(Supplied data Opens)

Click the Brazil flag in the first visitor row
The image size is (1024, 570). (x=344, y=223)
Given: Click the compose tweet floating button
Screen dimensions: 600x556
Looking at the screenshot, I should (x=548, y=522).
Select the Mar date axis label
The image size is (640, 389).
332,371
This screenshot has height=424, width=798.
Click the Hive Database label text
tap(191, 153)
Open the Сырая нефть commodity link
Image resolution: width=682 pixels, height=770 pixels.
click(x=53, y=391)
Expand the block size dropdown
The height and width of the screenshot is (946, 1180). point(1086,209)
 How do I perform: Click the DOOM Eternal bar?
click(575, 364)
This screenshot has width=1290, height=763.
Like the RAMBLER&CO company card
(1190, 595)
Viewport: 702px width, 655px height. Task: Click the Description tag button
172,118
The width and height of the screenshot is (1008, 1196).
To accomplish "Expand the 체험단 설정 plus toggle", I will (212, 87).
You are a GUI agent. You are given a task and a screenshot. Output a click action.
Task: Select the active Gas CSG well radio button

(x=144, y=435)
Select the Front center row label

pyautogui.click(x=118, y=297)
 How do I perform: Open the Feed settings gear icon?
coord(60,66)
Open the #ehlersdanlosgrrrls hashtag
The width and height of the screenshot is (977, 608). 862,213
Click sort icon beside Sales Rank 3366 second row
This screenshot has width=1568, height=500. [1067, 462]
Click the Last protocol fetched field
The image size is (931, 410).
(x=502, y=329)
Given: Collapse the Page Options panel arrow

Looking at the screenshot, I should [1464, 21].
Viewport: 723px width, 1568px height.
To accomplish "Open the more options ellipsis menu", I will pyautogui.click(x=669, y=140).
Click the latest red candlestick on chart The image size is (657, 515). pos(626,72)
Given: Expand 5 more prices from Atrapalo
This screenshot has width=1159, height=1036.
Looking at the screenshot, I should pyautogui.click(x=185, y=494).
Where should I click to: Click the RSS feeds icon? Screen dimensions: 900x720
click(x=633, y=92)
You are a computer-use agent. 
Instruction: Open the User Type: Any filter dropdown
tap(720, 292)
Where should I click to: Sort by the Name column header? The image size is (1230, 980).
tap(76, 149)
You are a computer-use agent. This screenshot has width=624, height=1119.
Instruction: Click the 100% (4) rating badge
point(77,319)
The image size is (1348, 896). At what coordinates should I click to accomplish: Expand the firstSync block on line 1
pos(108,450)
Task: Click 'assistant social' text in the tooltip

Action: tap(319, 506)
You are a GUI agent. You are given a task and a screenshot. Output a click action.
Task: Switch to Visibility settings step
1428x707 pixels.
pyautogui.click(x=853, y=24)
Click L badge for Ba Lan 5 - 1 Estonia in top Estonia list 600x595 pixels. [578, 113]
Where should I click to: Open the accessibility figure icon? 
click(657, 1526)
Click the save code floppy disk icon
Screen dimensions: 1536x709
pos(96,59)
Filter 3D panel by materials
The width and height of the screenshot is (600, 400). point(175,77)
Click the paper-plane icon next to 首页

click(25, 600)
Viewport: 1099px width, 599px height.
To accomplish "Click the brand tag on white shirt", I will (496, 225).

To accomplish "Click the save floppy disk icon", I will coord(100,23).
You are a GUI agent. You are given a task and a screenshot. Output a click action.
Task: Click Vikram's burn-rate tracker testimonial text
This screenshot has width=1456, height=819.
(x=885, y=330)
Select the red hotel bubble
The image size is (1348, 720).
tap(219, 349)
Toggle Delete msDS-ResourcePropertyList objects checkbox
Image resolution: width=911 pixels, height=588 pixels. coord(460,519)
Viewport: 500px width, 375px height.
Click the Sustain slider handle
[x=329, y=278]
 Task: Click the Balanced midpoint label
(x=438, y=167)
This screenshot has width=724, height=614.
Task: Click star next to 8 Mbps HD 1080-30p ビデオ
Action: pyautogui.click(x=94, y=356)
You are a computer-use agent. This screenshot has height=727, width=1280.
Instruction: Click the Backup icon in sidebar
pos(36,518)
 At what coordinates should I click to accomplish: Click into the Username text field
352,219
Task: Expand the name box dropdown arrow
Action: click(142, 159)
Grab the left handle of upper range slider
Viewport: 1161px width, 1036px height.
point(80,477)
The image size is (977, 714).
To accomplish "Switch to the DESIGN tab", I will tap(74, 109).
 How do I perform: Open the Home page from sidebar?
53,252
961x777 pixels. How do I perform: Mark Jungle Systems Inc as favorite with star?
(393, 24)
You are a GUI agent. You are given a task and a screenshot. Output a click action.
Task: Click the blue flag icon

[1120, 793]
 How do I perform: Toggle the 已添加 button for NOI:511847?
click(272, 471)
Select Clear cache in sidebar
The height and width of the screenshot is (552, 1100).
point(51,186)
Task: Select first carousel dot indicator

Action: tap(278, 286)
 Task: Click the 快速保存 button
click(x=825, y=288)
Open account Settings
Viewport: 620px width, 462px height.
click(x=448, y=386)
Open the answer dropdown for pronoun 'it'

(Supplied data Closes)

> **Problem to solve**
Make a verbatim copy of each record.

> **Answer to the exercise**
Click the Brazil flag in the first visitor row
The image size is (1024, 570). (x=344, y=223)
Given: Click the compose tweet floating button
Screen dimensions: 600x556
Looking at the screenshot, I should (x=548, y=522).
Select the Mar date axis label
The image size is (640, 389).
332,371
This screenshot has height=424, width=798.
Click the Hive Database label text
tap(191, 153)
Open the Сырая нефть commodity link
Image resolution: width=682 pixels, height=770 pixels.
click(x=53, y=391)
Expand the block size dropdown
The height and width of the screenshot is (946, 1180). point(1086,209)
 How do I perform: Click the DOOM Eternal bar?
click(575, 364)
This screenshot has width=1290, height=763.
Like the RAMBLER&CO company card
(1190, 595)
Viewport: 702px width, 655px height. Task: Click the Description tag button
172,118
The width and height of the screenshot is (1008, 1196).
To accomplish "Expand the 체험단 설정 plus toggle", I will (212, 87).
You are a GUI agent. You are given a task and a screenshot. Output a click action.
Task: Select the active Gas CSG well radio button

(x=144, y=435)
Select the Front center row label

pyautogui.click(x=118, y=297)
 How do I perform: Open the Feed settings gear icon?
coord(60,66)
Open the #ehlersdanlosgrrrls hashtag
The width and height of the screenshot is (977, 608). 862,213
Click sort icon beside Sales Rank 3366 second row
This screenshot has width=1568, height=500. [1067, 462]
Click the Last protocol fetched field
The image size is (931, 410).
(x=502, y=329)
Given: Collapse the Page Options panel arrow

Looking at the screenshot, I should [1464, 21].
Viewport: 723px width, 1568px height.
To accomplish "Open the more options ellipsis menu", I will pyautogui.click(x=669, y=140).
Click the latest red candlestick on chart The image size is (657, 515). pos(626,72)
Given: Expand 5 more prices from Atrapalo
This screenshot has width=1159, height=1036.
Looking at the screenshot, I should pyautogui.click(x=185, y=494).
Where should I click to: Click the RSS feeds icon? Screen dimensions: 900x720
click(x=633, y=92)
You are a computer-use agent. 
Instruction: Open the User Type: Any filter dropdown
tap(720, 292)
Where should I click to: Sort by the Name column header? The image size is (1230, 980).
tap(76, 149)
You are a computer-use agent. This screenshot has width=624, height=1119.
Instruction: Click the 100% (4) rating badge
point(77,319)
The image size is (1348, 896). At what coordinates should I click to accomplish: Expand the firstSync block on line 1
pos(108,450)
Task: Click 'assistant social' text in the tooltip

Action: tap(319, 506)
You are a GUI agent. You are given a task and a screenshot. Output a click action.
Task: Switch to Visibility settings step
1428x707 pixels.
pyautogui.click(x=853, y=24)
Click L badge for Ba Lan 5 - 1 Estonia in top Estonia list 600x595 pixels. [578, 113]
Where should I click to: Open the accessibility figure icon? 
click(657, 1526)
Click the save code floppy disk icon
Screen dimensions: 1536x709
pos(96,59)
Filter 3D panel by materials
The width and height of the screenshot is (600, 400). point(175,77)
Click the paper-plane icon next to 首页

click(25, 600)
Viewport: 1099px width, 599px height.
To accomplish "Click the brand tag on white shirt", I will (496, 225).

To accomplish "Click the save floppy disk icon", I will coord(100,23).
You are a GUI agent. You are given a task and a screenshot. Output a click action.
Task: Click Vikram's burn-rate tracker testimonial text
This screenshot has width=1456, height=819.
(x=885, y=330)
Select the red hotel bubble
The image size is (1348, 720).
tap(219, 349)
Toggle Delete msDS-ResourcePropertyList objects checkbox
Image resolution: width=911 pixels, height=588 pixels. coord(460,519)
Viewport: 500px width, 375px height.
Click the Sustain slider handle
[x=329, y=278]
 Task: Click the Balanced midpoint label
(x=438, y=167)
This screenshot has width=724, height=614.
Task: Click star next to 8 Mbps HD 1080-30p ビデオ
Action: pyautogui.click(x=94, y=356)
You are a computer-use agent. This screenshot has height=727, width=1280.
Instruction: Click the Backup icon in sidebar
pos(36,518)
 At what coordinates should I click to accomplish: Click into the Username text field
352,219
Task: Expand the name box dropdown arrow
Action: click(142, 159)
Grab the left handle of upper range slider
Viewport: 1161px width, 1036px height.
point(80,477)
The image size is (977, 714).
To accomplish "Switch to the DESIGN tab", I will tap(74, 109).
 How do I perform: Open the Home page from sidebar?
53,252
961x777 pixels. How do I perform: Mark Jungle Systems Inc as favorite with star?
(393, 24)
You are a GUI agent. You are given a task and a screenshot. Output a click action.
Task: Click the blue flag icon

[1120, 793]
 How do I perform: Toggle the 已添加 button for NOI:511847?
click(272, 471)
Select Clear cache in sidebar
The height and width of the screenshot is (552, 1100).
point(51,186)
Task: Select first carousel dot indicator

Action: tap(278, 286)
 Task: Click the 快速保存 button
click(x=825, y=288)
Open account Settings
Viewport: 620px width, 462px height.
click(x=448, y=386)
Open the answer dropdown for pronoun 'it'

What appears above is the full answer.